In a radio interview, Mr Kinkel acknowledged that the majority of Germany's EC partners were against lifting the arms embargo, and that Germany was in a minority, when it 'wondered whether such a lifting of the embargo will not become necessary if the peace plan fails'. Yesterday, however, he went out of his way to emphasise the disadvantages of lifting the embargo, and said: 'There will be no lone action by Germany.'
He seemed keen, too, not to endorse Mr Ruhe's hints of armed intervention. It would, he said, be difficult for Germany to be at the forefront of calls for intervention, since - according to the German constitution, as it stands - German troops would not be allowed to take part. 'We need to stay in the background because, of course, whenever we say something, they ask: 'And what about you, will you join in?' And the answer must always be: 'Sorry, no.' '
German public opinion has been far more active in its support for the Bosnian cause than opinion in Britain, and the story has rarely fallen off the front pages. A cartoon in the Suddeutsche Zeitung this week expressed the widespread view that the UN has done far too little so far. The cartoon shows a UN official shouting through a loudhailer at the Serbs: 'Stop the war immediately] I'm going to count to three . . . And then I'm going to go on counting.'
The calls for tougher action have almost entirely transcended left-right party lines. Following the attacks by Croatia on the Serbian enclave of Krajina last week, Germany was sharply critical of Croatia, to the indignation of the republic's President, Franjo Tudjman, who said he was 'astonished' that the Croatian actions were 'less well understood' in Germany than elsewhere in Europe.
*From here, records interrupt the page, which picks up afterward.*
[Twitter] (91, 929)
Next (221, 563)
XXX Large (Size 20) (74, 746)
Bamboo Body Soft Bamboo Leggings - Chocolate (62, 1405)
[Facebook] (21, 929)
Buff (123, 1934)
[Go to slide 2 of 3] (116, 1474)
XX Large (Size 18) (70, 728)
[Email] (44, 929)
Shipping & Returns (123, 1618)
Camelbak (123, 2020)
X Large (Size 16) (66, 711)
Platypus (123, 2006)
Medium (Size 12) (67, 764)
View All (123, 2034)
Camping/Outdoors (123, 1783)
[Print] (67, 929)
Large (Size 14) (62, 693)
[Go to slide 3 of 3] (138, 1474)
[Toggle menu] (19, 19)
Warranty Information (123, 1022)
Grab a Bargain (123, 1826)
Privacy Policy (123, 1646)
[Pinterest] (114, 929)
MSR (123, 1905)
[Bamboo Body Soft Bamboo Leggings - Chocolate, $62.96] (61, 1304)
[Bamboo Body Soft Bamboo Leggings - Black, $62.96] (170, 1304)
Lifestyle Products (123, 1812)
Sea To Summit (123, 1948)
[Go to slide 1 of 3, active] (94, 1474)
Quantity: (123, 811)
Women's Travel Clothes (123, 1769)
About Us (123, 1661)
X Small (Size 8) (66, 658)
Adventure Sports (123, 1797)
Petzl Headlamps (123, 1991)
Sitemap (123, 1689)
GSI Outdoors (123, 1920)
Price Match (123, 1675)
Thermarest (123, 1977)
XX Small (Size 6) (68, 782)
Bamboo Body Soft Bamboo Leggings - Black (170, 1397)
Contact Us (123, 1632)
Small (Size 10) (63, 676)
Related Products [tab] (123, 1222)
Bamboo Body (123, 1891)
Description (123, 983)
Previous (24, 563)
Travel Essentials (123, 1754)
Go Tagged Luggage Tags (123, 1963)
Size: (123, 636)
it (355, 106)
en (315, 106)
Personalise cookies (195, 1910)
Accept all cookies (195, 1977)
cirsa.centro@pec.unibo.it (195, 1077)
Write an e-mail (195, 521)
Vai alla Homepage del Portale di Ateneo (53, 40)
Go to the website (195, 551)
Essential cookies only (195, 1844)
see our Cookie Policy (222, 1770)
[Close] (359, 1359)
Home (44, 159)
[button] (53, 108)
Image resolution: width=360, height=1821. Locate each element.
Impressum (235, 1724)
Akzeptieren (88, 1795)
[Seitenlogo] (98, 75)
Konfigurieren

But, despite Germany's irritation with Croatia over the Krajina attacks, it seems unlikely that this will herald a complete change of tack. Germany's sympathy for Croatia and for the Bosnian leadership is likely to remain strong. But Germany, as Mr Kinkel's comments yesterday showed clearly, is keen not to anger either the EC or the UN - where it hopes to gain a seat as a permanent member of the Security Council - by throwing its weight around too much and too often.